Bewertung:

Das Buch „Gott tötet mich“ hat überwältigend positive Kritiken für seinen aufschlussreichen und transformativen Inhalt erhalten, der es für Leser in verschiedenen Stadien ihres spirituellen Weges geeignet macht. Der Schwerpunkt des Buches liegt auf persönlicher Reflexion, spirituellem Erwachen und dem Verständnis von Gottes Willen, was bei vielen Lesern Anklang findet.
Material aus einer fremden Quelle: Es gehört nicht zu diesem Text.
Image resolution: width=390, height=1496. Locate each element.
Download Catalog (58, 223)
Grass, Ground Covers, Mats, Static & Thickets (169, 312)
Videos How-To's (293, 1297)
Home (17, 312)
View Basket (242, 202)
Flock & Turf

Vorteile:Die Leser schätzen die Transparenz des Autors und die Fähigkeit des Buches, persönliches und geistliches Wachstum zu fördern. Das Buch wird als nachvollziehbar, erhellend und nicht weglegbar beschrieben, was es zu einer fesselnden Lektüre macht. Das Buch eignet sich für Menschen, die nach Antworten über Gott suchen, und wird für Gruppenstudien und Buchklubs empfohlen.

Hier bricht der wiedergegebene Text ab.